WHAT IS ASKED: Format the lines from the one with "Open the map scale 1:1,519 dropdown" to the one with "click(x=484, y=141)" as a two-column CSV with the columns text and answer, one row for each text paired with its answer. Put each field in quotes and turn any line breaks inside it into spaces.

PROVIDED DATA:
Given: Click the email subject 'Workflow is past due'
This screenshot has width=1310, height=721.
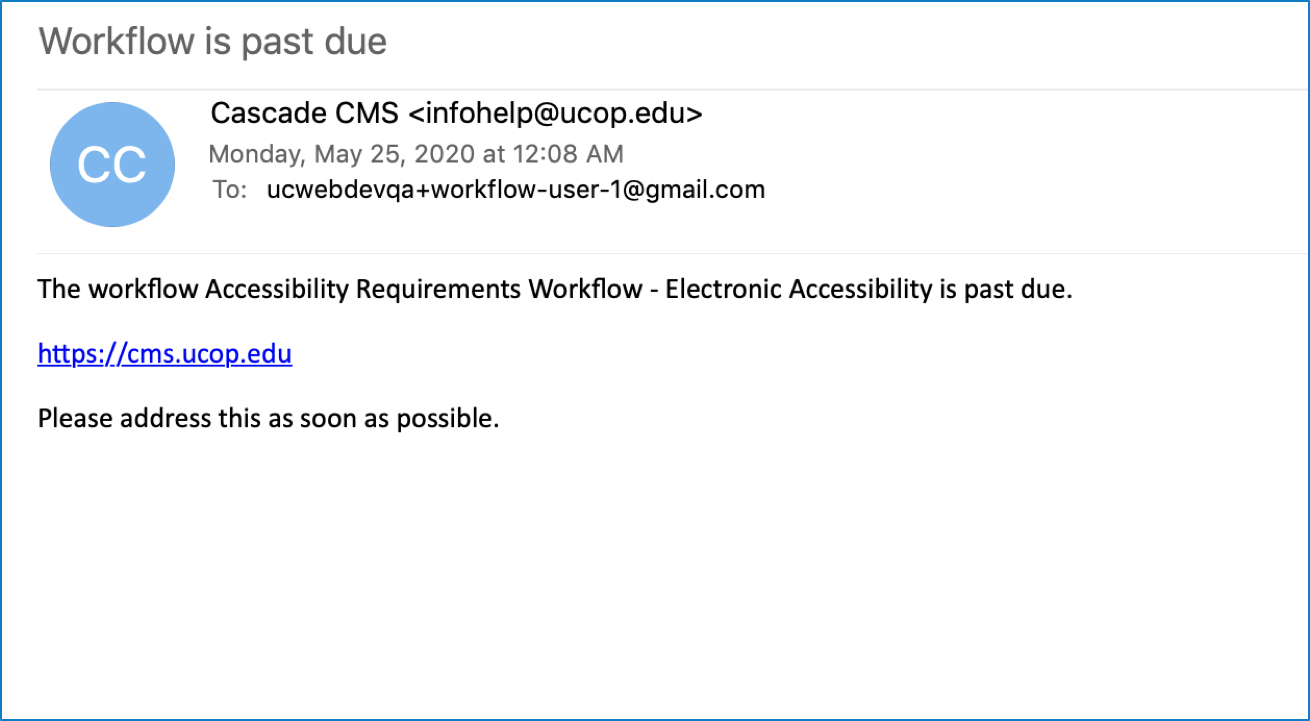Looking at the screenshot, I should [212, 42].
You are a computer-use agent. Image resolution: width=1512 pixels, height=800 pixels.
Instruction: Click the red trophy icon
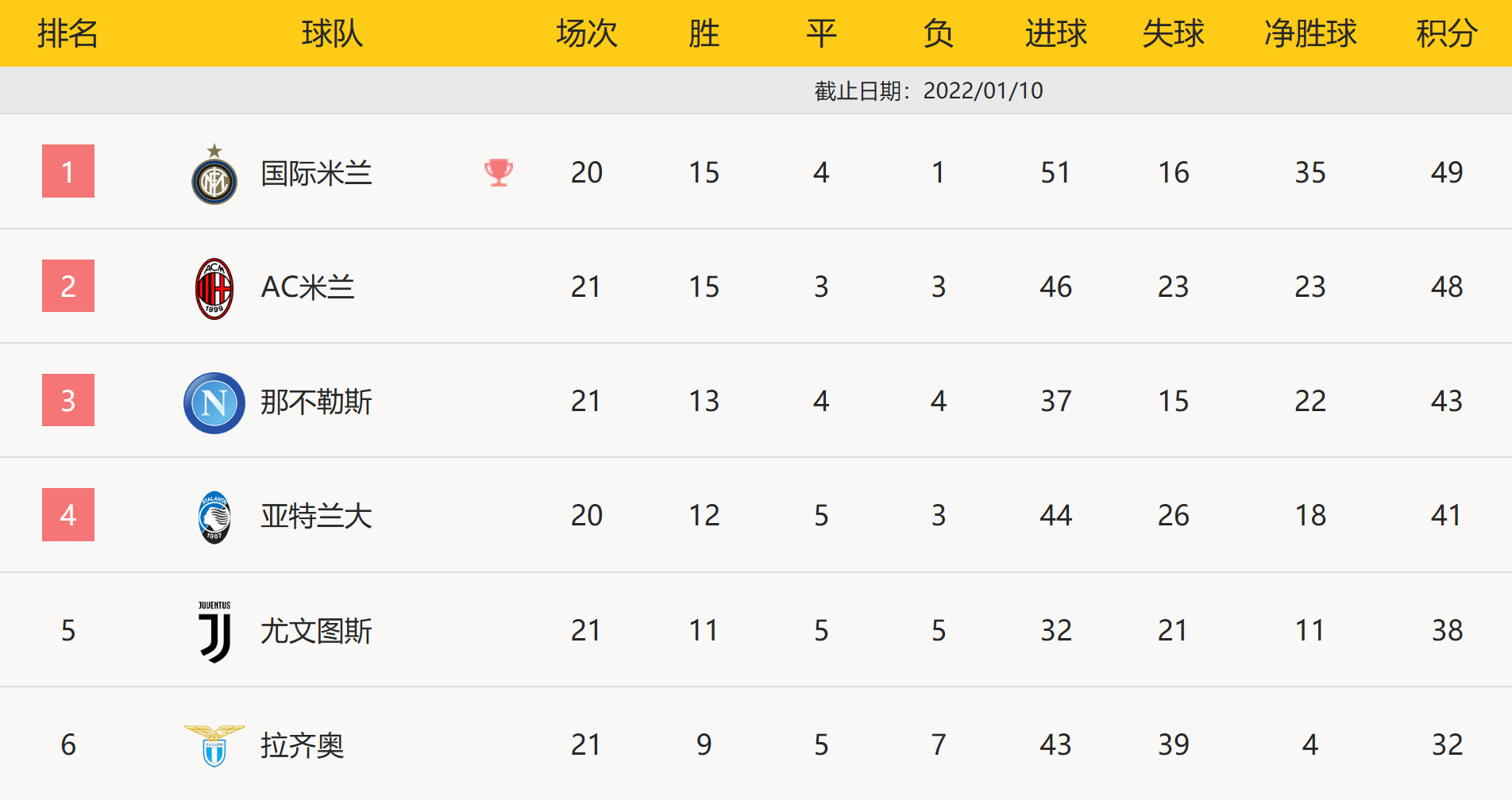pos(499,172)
* * *
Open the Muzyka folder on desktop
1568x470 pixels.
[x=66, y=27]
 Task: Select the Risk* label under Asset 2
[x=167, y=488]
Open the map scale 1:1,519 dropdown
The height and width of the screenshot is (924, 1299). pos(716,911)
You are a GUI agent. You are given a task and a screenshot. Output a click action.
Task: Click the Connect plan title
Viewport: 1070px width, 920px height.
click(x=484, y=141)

OUTPUT FOR THIS EXERCISE:
text,answer
"Open the map scale 1:1,519 dropdown","The height and width of the screenshot is (924, 1299). pos(716,911)"
"You are a GUI agent. You are given a task and a screenshot. Output a click action. Task: Click the Connect plan title Viewport: 1070px width, 920px height.","click(x=484, y=141)"